The Amsterdam-based European Medicines Agency (EMA) on Friday recommended the COVID-19 vaccine produced by British-Swedish firm AstraZeneca for conditional market authorization.
Acting on the EMA's recommendation, the European Commission then gave the vaccine its final approval for use in the 27-member bloc.
Clinical trials showed that the vaccine "was safe and effective at preventing COVID-19 in people from 18 years of age," EMA said.
The EU body also noted doubts about the product's effectiveness among more mature patients. However, EMA experts predicted that "the vaccine can be used in older adults," would be safe to administer and would provide some protection to people over 55.
"There are not yet enough results in older participants to provide a figure for how well the vaccine will work in this group. However, protection is expected, given that an immune response is seen in this age group and based on experience with other vaccines," the experts said in a statement.
The pharma giant welcomed EMA's decision.
"Today's recommendation underscores the value of AstraZeneca's COVID-19 vaccine which is not only effective and well-tolerated, but also easy to administer," said AstraZeneca boss Pascal Soriot.
A day earlier, Germany's vaccine commission said it could not recommend the use of the jabs on people aged 65 years and older because efficacy data for the group were lacking.
Older age groups and people with underlying conditions are among the first in line to be vaccinated in most countries with active vaccination programs. Germany's vaccine commission said Friday it would stick to advice recommending the AstraZeneca jab only for adults under the age of 65.
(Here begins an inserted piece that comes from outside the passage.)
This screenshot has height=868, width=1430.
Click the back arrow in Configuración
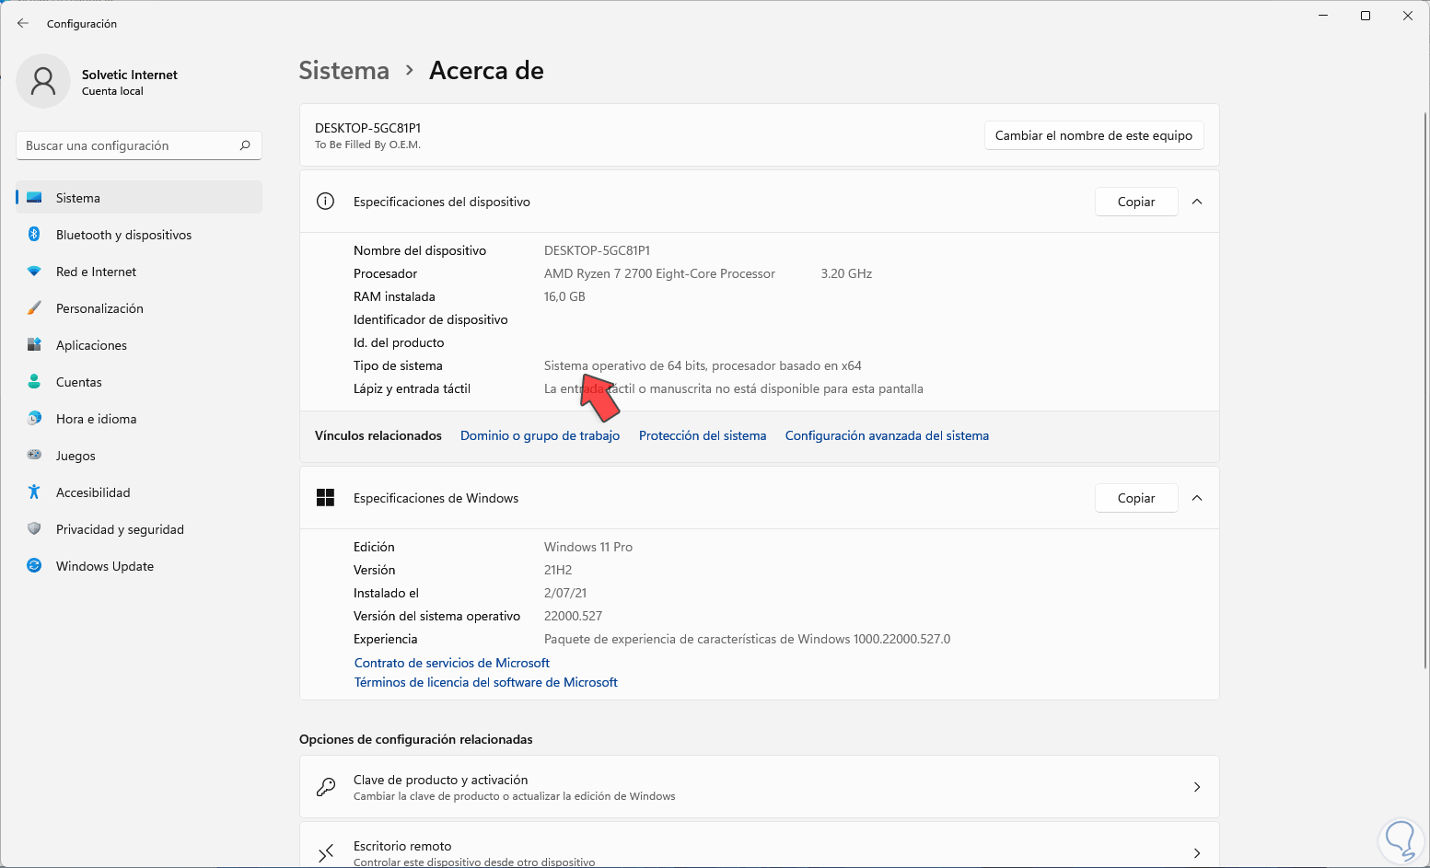point(23,23)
French President Emmanuel Macron also expressed doubts about the vaccine's efficacy for seniors, calling it "quasi-ineffective for people over 65."
"What I can tell you officially today is that the early results we have are not encouraging for 60 to 65-year-old people concerning AstraZeneca," he said.
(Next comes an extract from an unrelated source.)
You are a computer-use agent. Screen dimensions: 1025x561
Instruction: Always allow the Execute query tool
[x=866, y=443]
EU's third COVID vaccine approval
The approval by the European Commission makes the AstraZeneca drug the bloc's third certified vaccine, along with those made by the US-German enterprise BioNTech-Pfizer and the US firm Moderna.
None of those vaccines were "perfect" or could be used as a "magic wand" in the fight against the virus, European Medicines Agency director Emer Cooke told reporters. At the same time, they make up an "arsenal" of immunizations that help combat the pandemic, she added.
According to the EMA, the approval guarantees that the vaccine meets EU standards for safety and quality, despite bits of data not yet being available.
"However, the [available] data must show that the benefits of the medicine or vaccine outweigh any risks," EMA said in a statement.
AstraZeneca would be required to provide further data from ongoing studies. The UK government approved the product a month ago, and it has been used to immunize Britons for several weeks.
According to the EMA, the most common side effects of the AstraZeneca vaccine were "pain and tenderness at the injection site, headache, tiredness, muscle pain, a general feeling of being unwell, chills, fever, joint pain and nausea."
These side effects were usually "mild or moderate and got better within a few days" since the inoculation, according to the EU body.
EU demands answers on supply
On Wednesday, the EU aired its frustrations with AstraZeneca, suggesting the pharmaceutical giant was reneging on its agreement.
Europe's vaccination process was dealt a blow last week when AstraZeneca unexpectedly announced cuts in supplies to the EU, citing production problems at a Belgian factory.
That triggered a furious response from the bloc, which was expecting an estimated 60% cut to 31 million doses in the period to the end of March.
The news was a major blow for the EU's 27 member states, which are already lagging behind vaccination campaigns in Israel, Britain and the United States. The company on Friday said it could offer a further 8 million doses to the EU, with the bloc saying this still fell well short of the promised amount.
European Commission President Ursula von der Leyen on Friday said Brussels wanted a "plausible explanation" from AstraZeneca about an expected delay to deliveries of its vaccine. Later in the day, the European Commission published the terms and conditions of the contract with the drugmaker.
Earlier, in a separate press conference, the EMA said it had found that BioNTech-Pfizer's coronavirus jab had no link to reported post-vaccination deaths and no new side effects. The regulator said it had based its conclusions on early data from the vaccine's rollout.